Sydney Harbor Bridge obsession paves way for tourism business

Not all bridges have fan-clubs, but Australia's Sydney Harbor Bridge is a superstar in the superstructure world.

For most of us, that famous arch is the gateway to the New Year, but for Paul Cave, the Sydney Harbor Bridge is personal, reports CBS News' Lee Cowan.

"Just slightly obsessive. Just a tiny bit," Cave said, laughing.

His father-in-law bought the very first train ticket to cross that bridge when it opened back in 1932. It's the centerpiece of Paul's extensive -- and expensive -- collection of bridge-related memorabilia, some 4,000 artifacts in all.

He even spent 17 years tracking down the sword used to cut the inaugural ribbon.

Having ephemera wasn't enough, however. Paul wanted to touch the bridge, to feel it shake under his feet. So one day, he talked a bridge foreman into letting him climb the bridge.

"I was pretty nervous," Cave said. "I mean, I was petrified, really, my knuckles as my leather shoes slid on those rails of that ladder. It was just mind-blowing."

So mind-blowing, he spent years and much of his own money trying to give others the same thrill.

The result was the Sydney Harbor Bridge Climb, an attraction Lonely Planet called one of the world's biggest adrenaline rushes.

As a tourist draw it was great, but as a business proposition, this was no easy sell.

"The research and the homework took a lot longer than we thought it would," Cave said.

Some 10 years in fact, figuring out the environmental, historical and most of all, safety issues involved.

Harnesses were specifically designed for the bridge climb.

"It's really a combination of the sort of equipment you use if you're cleaning the windows on a building or you're attached on a yacht," Cave said.

Even the protective suit was specially made to blend in with the bridge, so as not to distract drivers as you climb through its iron underbelly.

Paul essentially leases the bridge from the Australian government.

In exchange, he promised to use the tourist dollars to help pay for its upkeep.

He gets about 200,000 climbers a year who pay up to $350 a pop for a trip to the top.

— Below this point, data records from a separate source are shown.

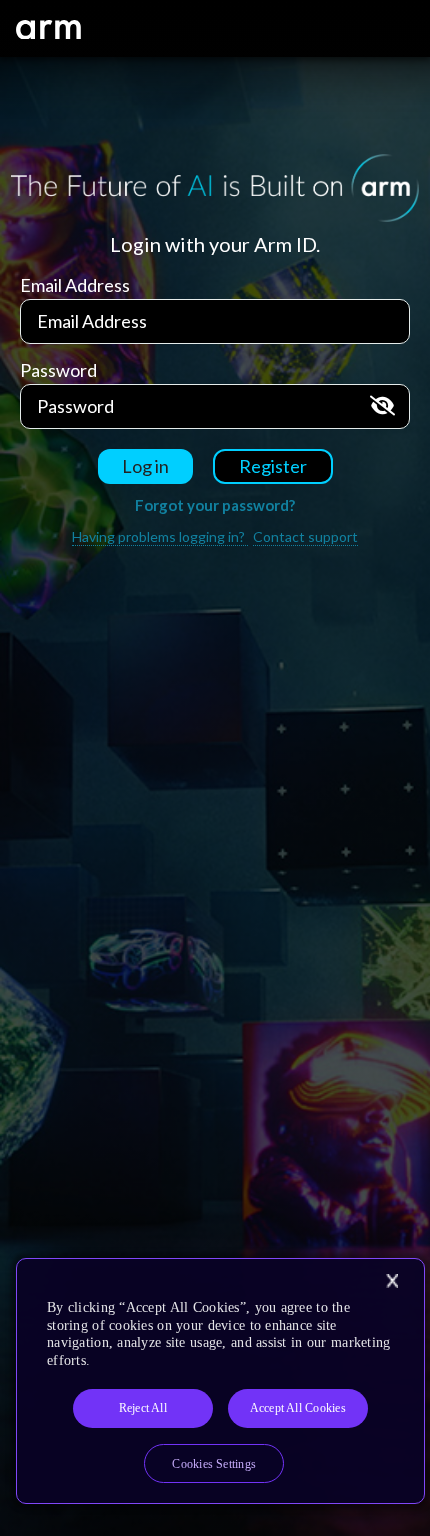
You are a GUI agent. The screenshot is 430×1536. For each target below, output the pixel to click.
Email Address (75, 285)
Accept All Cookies (298, 1408)
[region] (220, 1381)
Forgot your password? (215, 505)
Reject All (143, 1408)
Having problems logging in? (160, 536)
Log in (145, 466)
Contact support (305, 536)
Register (273, 466)
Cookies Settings (214, 1464)
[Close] (392, 1281)
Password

You get there by climbing more than 1,400 steps and ladders -- the same ones used by bridge workers themselves.

Surprisingly, it's not strenuous unless you're afraid of heights. As we climb about 40 stories above the water, we reach what everyone comes for, and we're told everyone says about the same thing:

"Wow."

The view is unsurpassed. Add in the wind and the sound of the cars far below, you've got the making of a memory.

Cave said it never gets old.

"Look, it always pushes a button for me. Every time."

Had he listened to all the naysayers, this may have never happened. It's not the only bridge climb in the world, but this one is Cave's passion.

"It was the pursuit of something that became an obsession and the pursuit of a journey. It's nice to get to the end and nice to have it happen," he said.

Not the end of the journey. Just the top.